I believe this existential attitude derived from angst has its repercussions in Fernando González, who moreover knew Heidegger’s philosophy. In The book of trips or of presences permanent allusions exist to the opening of presence from angst. In fact, many times González names presence exactly “Néant,” Nothingness. For Heidegger, angst reveals that man is a “being-to-death.” For Fernando González, it is an opening of Nothingness. In any case, neither death nor Nothingness must be thought here negatively. Death, though it is always “in every case mine,” and though it precipitates to Nothingness, contains a commonness with everything that lives; it communicates or relates any singular existence insofar as all the finite beings go to it and on it any existence gets up. Additionally, Nothingness is for Gonzalez the Intimacy born out of Presence, and which he beautifully describes as experience of trip, or what is the same thing, experience of nudity: “Living is to become nude directing one’s nothingness. A trip, an indefinitely undressing. Looking for nothingness, becoming nothing, confessing and throwing the corpse of the own nothingness to men, and you are feeling terror, and the quake and the beatitude of the infinite intimacy, which is no longer nothing, but NO-THING, pure nudity.” “Intimacy. This is the promise! From it we come and in the trip to it there are many things, tragedies and beatitudes. The world is necessary to suffer it, to ponder and to understand it. It is not possible to see or to live the otherness but directing this life (there the trip is!).”5

About all this it would be necessary to conclude in Fernando González’ own words an understanding of metaphysics in which it dominates his experiencial sense and which he always denominates as living experience. Philosopher is this “living experiencer” of presence insofar as he assumes the secret, the persistent intimacy of things: “All this means that metaphysics is posible, not as conceptual knowledge, but as LIFE.”6 I think that, in this point of the definition out of the elements we have outlined, namely, the attitude of seeing, the pathos or state of mind and the sense of trip, we can have an idea of Fernando González’ thought, of his condition of metaphysical thinker.   

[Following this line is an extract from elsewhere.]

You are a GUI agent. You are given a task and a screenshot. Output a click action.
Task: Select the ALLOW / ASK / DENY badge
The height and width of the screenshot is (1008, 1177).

1 The original spanish text says: “Lo vi un lunes, alelado, de pies en la acera de la tienda de Fabricio. Toda la noche y la mañana había lloviznado. Miraba los charcos, pero sin verlos, viendo su mundo en ellos.” GONZÁLEZ, F. Libro de los viajes o de las presencias. Medellín: UPB, p. 7.

2 “Él miraba, pero sin ver, a los buses y a los que pasaban.” “¡Eureka! ¡Ya voy sabiendo o concienzándome! Ya entreveo, pues no se ve nunca la Presencia”. Op. cit., respectively, p. 23, p. 92.

3 “…el concepto es tan sólo el cadáver de la vida”. Ibíd., p. 96.

4 “¡Oh, mi vida interrumpida de brujo! Porque yo propiamente no soy novelista, ni ensayista, ni filósofo (¡qué asco la filosofía conceptual!), ni letrado, sino Brujo”. Ibíd., p. 72.

5 “Vivir es ir desnudándose, dirigiendo la nada de uno. Un viaje, un desnudar indefinido. Buscar la nada, hacerse nada, confesarse y arrojar a los hombres el cadáver de su nada, y vas sintiendo el terror, y temblor y beatitud de la infinita intimidad, que ya no es nada, sino NINGUNA COSA, pura desnudez.”. “La Intimidad. ¡Esa es la promesa! De ella venimos y en el viaje a ella hay muchas cosas, tragedias y beatitudes. El mundo es necesario para padecerlo, meditarlo y entender. No se puede ver o vivir lo otro sino dirigiendo esta vida (¡ahí está el viaje!)”. Ibíd., respectively, pp. 38-39, p. 74.

6  “Todo esto quiere decir que la Metafísica es posible, pero no como conocimiento conceptual, sino como VIDA”. Ibíd., P. 106.